Qualcosa incomincia a muoversi realmente a metà del 1974, quando a Cosenza e a Reggio iniziano a rendersi concrete due iniziative locali. I suoi “primati” nell’attacco al monopolio Rai, dunque, la Calabria li deve a singolari coincidenze: 1) l’esperienza che Franco Cipriani, nel 1947 direttore del quotidiano reggino Corriere di Calabria, aveva fatto durante la guerra in Albania come giornalista combattente e unico redattore italiano in una piccola emittente locale, Radio Coritza; 2) l’intuito giuridico, quasi trent’anni dopo, di un magistrato di Cosenza che ancor prima della Corte costituzionale individua le “crepe” esistenti nella legge n. 107 del 14 aprile 1975 con la quale, con scarsa lungimiranza, il legislatore aveva tentato di porre mano alla materia dopo il giudizio di illegittimità costituzionale delle norme che vietavano la ripetizione in Italia di trasmissioni straniere, e di quelle che sottoponevano in ogni modo a riserva le trasmissioni locali, pronunciato l’anno prima dalla Suprema Corte.

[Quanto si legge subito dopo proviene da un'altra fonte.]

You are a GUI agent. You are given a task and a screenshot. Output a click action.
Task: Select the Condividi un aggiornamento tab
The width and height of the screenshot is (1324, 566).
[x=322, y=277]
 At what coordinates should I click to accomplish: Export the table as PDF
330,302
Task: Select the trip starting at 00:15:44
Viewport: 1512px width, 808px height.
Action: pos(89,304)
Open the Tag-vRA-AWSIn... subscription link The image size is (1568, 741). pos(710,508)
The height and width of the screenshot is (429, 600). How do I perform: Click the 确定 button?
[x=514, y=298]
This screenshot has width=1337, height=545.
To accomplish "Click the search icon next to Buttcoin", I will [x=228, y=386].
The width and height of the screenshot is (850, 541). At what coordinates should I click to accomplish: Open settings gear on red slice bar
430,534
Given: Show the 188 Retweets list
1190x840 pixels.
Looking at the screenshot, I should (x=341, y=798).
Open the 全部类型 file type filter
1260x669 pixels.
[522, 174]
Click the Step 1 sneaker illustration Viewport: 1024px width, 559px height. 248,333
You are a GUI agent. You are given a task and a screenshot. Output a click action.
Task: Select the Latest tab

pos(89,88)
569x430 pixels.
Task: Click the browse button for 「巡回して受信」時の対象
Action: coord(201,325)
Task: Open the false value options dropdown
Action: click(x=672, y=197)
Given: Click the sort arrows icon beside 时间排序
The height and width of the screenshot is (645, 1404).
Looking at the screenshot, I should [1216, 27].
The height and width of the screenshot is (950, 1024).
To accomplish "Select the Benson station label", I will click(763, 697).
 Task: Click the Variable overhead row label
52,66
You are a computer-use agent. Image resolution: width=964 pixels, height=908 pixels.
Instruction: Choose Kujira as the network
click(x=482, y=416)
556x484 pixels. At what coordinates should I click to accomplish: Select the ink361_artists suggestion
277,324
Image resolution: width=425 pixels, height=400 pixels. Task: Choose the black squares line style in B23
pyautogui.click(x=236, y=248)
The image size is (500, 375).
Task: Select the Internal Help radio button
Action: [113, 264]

Nella prima metà degli anni Settanta, anche in Calabria incomincia a prendere piede quel pluralismo spontaneo e prezioso determinato dalla proliferazione delle emittenti private. Ma si assiste, contemporaneamente, a un susseguirsi di sequestri degli impianti e di denunce dei titolari all’autorità giudiziaria.

Nella stessa situazione di Radio Bruzia Cosenza, cioè con i sigilli posti dagli uomini di Escopost-Escoradio, alla fine di febbraio 1976, si trova, per esempio, anche Telerossano, la cui testata era stata registrata in data 29 novembre 1974 come Telelibera Rossano, tv via cavo realizzata per iniziativa di Ignazio Sabatini, un dentista di Rossano Calabro col pallino del giornalismo. Telereggiocalabria, invece, inizia a trasmettere via cavo la sera del 30 giugno 1975 con un centinaio di abbonati presentandosi come “la vessillifera di tante istanze innovatrici che provenivano dal profondo Sud”, e da ottobre, senza apparenti intoppi, offre a qualche migliaio di utenti tre ore di programmazione con due videogiornali.
È quindi un periodo di gran confusione normativa. Le sentenze della Corte Costituzionale si susseguono, il Parlamento, contrario sostanzialmente alla liberalizzazione, mette toppe normative peggiorando la situazione; ma ormai appare chiaro a tutti che l’installazione e l’esercizio di impianti radiofonici e televisivi non può a lungo essere impedito giacché qualsiasi divieto va a scontrarsi frontalmente, come poi la Consulta avrebbe definitivamente sentenziato, con gli articoli 3 e 21 della Carta repubblicana…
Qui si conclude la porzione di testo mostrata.